18 January, 2014

Shallow Linguistics

One can thank heavens when the man of the masses, Noam Chomsky, refuses to be swayed by the Twitter snobbery. The usual Chomskyan fans would have expected a roar of approval with fervent locutions from the intellectual honcho, but he is neither impressionable nor snobbish to surrender himself to such pseudo-intellect. Lifestyle gurus are pimping touting Twitter as a linguistic breakthrough. According to their pompous theories, Twitter induces creativity by forcing people to write within 140 characters; apparently, it will also render literature obsolete. As usual, lifestyle gurus are using chicanery to influence masses.

On Twitter, a person asked Madhu Trehan on her experience as a journalist during the emergency in the nineteen-seventies. She replied that it was not possible to describe that in 140 characters, and advised him to read books thereof. That sums it: everything doesn’t either “suck” or “rock”; there are layers of details, far from the reach of stunted messages.
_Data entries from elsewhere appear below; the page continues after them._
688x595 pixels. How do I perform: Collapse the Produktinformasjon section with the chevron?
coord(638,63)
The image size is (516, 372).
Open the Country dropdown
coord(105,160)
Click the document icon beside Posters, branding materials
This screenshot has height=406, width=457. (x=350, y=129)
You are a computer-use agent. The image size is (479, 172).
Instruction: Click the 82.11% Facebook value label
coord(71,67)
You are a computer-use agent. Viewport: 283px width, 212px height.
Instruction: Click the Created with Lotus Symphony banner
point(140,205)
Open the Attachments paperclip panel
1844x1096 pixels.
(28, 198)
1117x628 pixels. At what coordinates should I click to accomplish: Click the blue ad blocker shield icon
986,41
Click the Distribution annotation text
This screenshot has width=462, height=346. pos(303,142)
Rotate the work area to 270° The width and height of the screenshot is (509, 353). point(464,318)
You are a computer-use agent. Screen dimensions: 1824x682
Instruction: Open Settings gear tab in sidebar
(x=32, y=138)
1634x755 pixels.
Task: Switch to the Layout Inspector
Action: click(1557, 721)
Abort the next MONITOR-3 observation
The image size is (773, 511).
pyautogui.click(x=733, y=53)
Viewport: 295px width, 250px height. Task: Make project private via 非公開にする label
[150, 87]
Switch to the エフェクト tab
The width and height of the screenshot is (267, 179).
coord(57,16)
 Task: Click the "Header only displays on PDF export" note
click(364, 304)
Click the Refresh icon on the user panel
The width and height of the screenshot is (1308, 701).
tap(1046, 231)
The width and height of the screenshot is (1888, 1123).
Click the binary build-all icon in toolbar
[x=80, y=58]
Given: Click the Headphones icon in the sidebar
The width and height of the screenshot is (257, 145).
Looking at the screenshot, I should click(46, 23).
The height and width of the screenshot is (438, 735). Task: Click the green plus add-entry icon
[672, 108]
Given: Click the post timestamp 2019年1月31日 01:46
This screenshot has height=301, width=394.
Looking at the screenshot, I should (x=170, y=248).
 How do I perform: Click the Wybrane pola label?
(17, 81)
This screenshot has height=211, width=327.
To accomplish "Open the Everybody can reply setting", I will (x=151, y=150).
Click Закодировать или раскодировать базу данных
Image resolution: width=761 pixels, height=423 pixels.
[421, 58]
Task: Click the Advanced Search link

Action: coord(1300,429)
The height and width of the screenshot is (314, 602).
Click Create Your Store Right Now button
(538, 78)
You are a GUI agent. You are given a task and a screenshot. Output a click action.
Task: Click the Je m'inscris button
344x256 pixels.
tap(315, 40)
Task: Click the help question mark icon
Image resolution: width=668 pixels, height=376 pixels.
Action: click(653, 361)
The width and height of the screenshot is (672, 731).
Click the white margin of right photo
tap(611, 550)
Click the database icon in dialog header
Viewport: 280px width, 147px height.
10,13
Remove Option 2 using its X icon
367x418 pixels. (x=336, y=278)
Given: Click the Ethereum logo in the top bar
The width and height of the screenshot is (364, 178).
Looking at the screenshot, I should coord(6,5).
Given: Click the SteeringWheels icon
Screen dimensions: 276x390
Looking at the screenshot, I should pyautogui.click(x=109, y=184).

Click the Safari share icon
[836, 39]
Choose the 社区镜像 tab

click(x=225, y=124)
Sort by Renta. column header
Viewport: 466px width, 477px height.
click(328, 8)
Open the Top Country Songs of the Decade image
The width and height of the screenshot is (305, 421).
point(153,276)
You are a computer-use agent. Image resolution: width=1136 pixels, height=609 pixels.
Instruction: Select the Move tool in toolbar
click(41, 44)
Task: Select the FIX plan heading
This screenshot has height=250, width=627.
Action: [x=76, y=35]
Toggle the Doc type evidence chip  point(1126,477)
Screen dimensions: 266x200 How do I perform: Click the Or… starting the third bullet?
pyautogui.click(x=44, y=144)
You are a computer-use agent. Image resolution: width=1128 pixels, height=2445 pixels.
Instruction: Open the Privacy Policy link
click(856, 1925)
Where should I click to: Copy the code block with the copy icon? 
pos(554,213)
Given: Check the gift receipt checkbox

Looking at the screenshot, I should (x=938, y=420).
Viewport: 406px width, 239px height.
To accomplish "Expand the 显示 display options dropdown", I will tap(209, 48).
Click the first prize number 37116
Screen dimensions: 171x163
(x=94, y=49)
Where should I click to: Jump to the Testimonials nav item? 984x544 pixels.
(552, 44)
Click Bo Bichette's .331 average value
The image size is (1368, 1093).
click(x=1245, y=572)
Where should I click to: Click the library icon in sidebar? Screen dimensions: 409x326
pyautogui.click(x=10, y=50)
Make no mistake, this isn’t criticism of the social networking website. Twitter serves as a good platform for sharing headlines and staying in accord with current events, but it only works at a superficial level. It’s like a trailer, not a feature film. It’s not a linguistic phenomenon. Life is far more complex to be diminished to the fleeting limits of Twitter. Imagine Noam Chomsky’s disquisitions being condensed to mere tweets. How would a superficial-level tweet entail the niceties, the intricacies, the celebrated Chomskyan reasoning and corroboration of facts in just 140 characters?